Hal itu jadi tidak relevan apabila sebagai audiens, kita beranggapan hidup semudah Instagram story mereka. Akibatnya, terbentuk perilaku konsumtif karena berusaha mengikuti taraf hidup para influencer atau teracuni dengan produk yang dipromosikan.
Mengutip Basu Swastha dan Hani Handoko dalam “Manajemen Pemasaran-Analisis Perilaku Konsumen” (2011), dengan berperilaku konsumtif, kita memenuhi kebutuhan yang sekadar mengikuti arus mode, bukan termasuk kebutuhan utama. Dengan demikian, kita cenderung memiliki sikap hedonistik dan memamerkannya di media sosial.

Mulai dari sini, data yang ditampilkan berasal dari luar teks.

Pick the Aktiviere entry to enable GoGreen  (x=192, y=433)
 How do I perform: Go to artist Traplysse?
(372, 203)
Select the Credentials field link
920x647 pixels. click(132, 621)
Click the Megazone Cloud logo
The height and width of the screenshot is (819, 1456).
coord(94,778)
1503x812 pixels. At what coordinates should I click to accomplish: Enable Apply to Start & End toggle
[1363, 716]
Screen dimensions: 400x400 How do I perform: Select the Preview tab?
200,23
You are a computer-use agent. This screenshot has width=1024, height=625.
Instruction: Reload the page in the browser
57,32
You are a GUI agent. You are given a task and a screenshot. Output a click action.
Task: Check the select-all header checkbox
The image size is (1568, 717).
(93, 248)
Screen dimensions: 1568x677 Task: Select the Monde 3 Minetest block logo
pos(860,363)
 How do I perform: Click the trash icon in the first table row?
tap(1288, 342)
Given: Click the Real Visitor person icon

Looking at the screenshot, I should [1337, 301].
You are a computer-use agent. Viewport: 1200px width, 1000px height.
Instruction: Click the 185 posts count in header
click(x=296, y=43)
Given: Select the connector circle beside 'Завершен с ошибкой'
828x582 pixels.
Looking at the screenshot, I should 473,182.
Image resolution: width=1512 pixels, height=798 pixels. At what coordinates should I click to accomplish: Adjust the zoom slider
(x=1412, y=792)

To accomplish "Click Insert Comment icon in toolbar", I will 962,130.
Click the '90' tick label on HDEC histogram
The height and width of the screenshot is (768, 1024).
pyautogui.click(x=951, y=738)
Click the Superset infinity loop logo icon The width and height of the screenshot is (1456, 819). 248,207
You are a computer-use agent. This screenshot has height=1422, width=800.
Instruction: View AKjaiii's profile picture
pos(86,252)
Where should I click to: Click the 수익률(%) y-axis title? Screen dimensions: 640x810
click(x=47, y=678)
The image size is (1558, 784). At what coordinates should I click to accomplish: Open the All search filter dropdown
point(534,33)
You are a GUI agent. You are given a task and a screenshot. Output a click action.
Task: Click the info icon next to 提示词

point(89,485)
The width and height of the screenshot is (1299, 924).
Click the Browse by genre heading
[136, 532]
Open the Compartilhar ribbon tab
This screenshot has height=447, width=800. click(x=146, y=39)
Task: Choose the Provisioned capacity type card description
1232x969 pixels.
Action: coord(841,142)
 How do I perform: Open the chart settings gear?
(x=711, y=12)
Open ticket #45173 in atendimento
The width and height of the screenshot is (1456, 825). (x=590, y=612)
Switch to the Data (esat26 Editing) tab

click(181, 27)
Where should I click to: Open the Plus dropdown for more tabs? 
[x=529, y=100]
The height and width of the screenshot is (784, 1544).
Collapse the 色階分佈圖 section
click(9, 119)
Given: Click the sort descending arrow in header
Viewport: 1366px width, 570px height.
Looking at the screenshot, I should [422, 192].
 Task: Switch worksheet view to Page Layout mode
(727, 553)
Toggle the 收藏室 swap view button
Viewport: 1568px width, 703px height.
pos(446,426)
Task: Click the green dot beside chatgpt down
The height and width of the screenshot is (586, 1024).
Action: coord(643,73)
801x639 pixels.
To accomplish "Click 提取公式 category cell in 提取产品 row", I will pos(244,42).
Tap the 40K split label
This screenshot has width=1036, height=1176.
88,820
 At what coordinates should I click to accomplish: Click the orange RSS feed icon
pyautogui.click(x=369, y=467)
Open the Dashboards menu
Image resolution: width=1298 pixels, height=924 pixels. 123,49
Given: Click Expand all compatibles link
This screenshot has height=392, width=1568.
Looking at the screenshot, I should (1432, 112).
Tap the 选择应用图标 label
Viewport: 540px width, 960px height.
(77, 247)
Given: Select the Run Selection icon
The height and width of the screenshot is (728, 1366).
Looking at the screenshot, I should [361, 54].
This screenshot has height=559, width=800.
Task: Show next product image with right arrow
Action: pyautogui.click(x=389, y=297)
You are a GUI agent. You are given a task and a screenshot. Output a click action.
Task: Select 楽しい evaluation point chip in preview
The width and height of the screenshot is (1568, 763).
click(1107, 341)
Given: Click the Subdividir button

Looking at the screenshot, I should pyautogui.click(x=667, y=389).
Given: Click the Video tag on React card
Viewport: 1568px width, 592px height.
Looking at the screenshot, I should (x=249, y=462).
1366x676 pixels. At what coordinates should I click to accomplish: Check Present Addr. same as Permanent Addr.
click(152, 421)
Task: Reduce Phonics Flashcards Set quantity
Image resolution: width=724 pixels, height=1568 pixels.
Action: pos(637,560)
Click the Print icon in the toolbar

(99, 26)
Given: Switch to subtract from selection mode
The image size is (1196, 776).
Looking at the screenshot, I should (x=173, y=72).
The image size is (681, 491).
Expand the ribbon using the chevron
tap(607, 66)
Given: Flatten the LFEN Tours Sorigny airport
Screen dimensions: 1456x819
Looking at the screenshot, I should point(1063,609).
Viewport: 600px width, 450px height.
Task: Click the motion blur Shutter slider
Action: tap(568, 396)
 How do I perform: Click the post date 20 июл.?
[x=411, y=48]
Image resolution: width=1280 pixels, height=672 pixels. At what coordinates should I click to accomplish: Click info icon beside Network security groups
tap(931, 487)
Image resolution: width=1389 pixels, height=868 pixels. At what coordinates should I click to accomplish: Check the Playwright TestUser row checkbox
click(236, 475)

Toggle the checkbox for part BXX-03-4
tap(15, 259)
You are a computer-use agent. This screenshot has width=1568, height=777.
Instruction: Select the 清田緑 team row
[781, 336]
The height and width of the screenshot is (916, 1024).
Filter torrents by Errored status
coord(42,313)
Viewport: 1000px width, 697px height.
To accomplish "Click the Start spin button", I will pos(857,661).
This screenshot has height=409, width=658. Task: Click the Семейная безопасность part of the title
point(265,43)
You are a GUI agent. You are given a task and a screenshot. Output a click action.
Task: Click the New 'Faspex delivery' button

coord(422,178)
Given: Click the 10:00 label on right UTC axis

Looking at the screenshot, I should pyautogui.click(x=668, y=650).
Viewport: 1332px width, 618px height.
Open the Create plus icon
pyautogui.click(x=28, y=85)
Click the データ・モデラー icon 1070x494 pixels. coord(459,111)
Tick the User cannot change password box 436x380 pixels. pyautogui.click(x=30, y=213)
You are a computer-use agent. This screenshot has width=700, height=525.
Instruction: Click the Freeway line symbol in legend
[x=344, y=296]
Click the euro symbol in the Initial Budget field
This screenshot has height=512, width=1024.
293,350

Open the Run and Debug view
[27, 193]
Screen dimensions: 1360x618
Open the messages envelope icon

Baca Juga: Di Internet, Perempuan ‘Influencer’ Tak Pernah Bisa Jadi Diri Sendiri
Bukan hanya gaya hidup, jika audiens mengonsumsi konten para influencer tanpa memilah, ada kecenderungan bagi mereka untuk mengikuti perilakunya. Ini karena mereka menganggap tingkah laku para influencer sebagai public figure adalah suatu kebenaran.
Contohnya, selama pandemi COVID-19, mayoritas influencer bepergian ke luar kota, bahkan luar negeri, bermodalkan “mematuhi” protokol kesehatan dan privilese untuk tes usap berkali-kali. Pikiran audiens yang memuja influencer kesayangannya itu akan beranggapan, keadaan di luar sana baik-baik saja asalkan kita mengenakan masker, ujung-ujungnya menganggap angka kenaikan COVID-19 sebagai permainan pemerintah.
Seharusnya, peristiwa yang terjadi pada Keanu ketika ia tone-deaf—tidak bisa memahami situasi dengan baik dan mengutarakan kalimat yang tidak sesuai dengan situasinya—jadi pengingat bagi warganet untuk setop memberikan panggung di kehidupannya. Terutama bagi mereka yang masih memuji kelompok berprivilese berpredikat influencer itu.